──────── Dataset excerpts ────────
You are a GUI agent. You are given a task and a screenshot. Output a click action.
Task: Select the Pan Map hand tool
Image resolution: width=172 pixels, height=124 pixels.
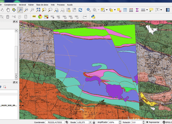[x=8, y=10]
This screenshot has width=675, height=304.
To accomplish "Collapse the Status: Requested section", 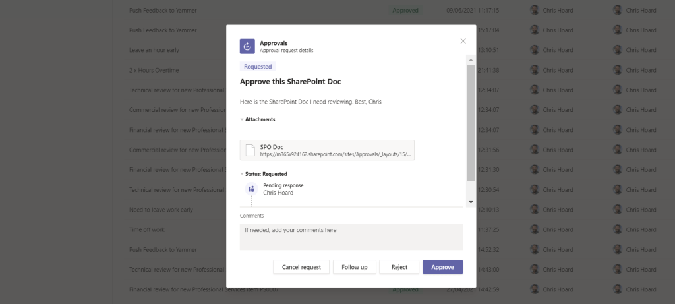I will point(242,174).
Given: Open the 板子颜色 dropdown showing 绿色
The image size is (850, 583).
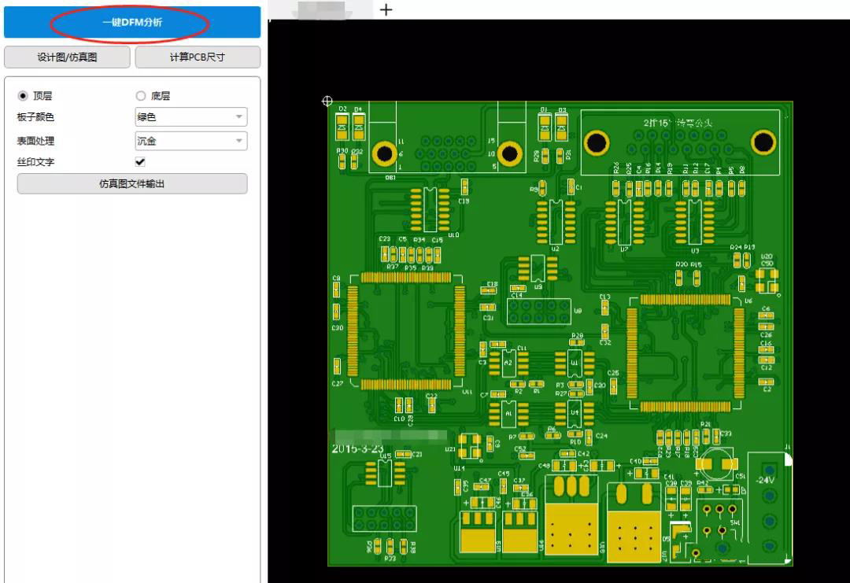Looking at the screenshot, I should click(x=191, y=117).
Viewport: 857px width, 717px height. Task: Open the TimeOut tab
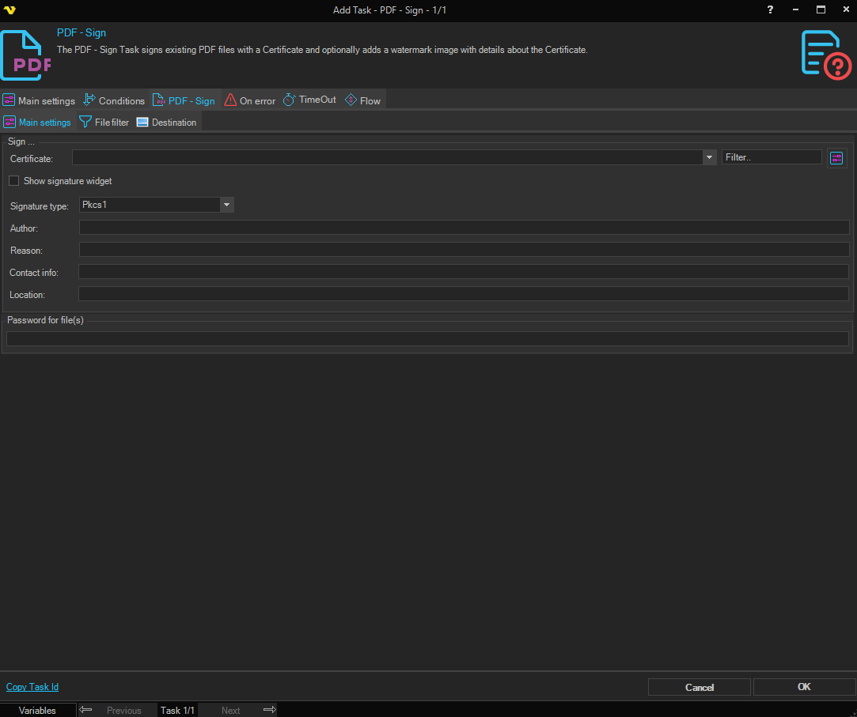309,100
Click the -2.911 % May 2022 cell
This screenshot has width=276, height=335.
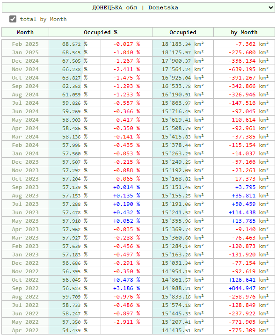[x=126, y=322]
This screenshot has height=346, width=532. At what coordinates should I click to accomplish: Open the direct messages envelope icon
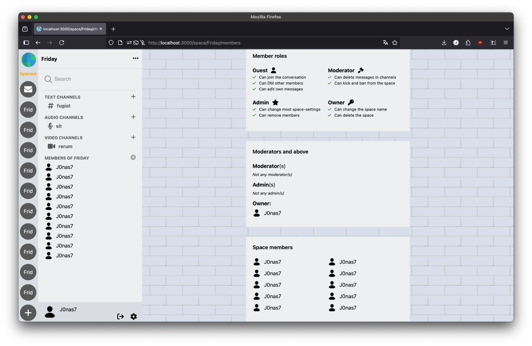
────────
* Written exercise
Find each line in the entries above that contains the word "Open", and copy every such line in full.

* Written solution
Given: Open the 板子颜色 dropdown showing 绿色
Viewport: 857px width, 717px height. Task: Open the TimeOut tab
This screenshot has height=346, width=532. At what coordinates should I click to accomplish: Open the direct messages envelope icon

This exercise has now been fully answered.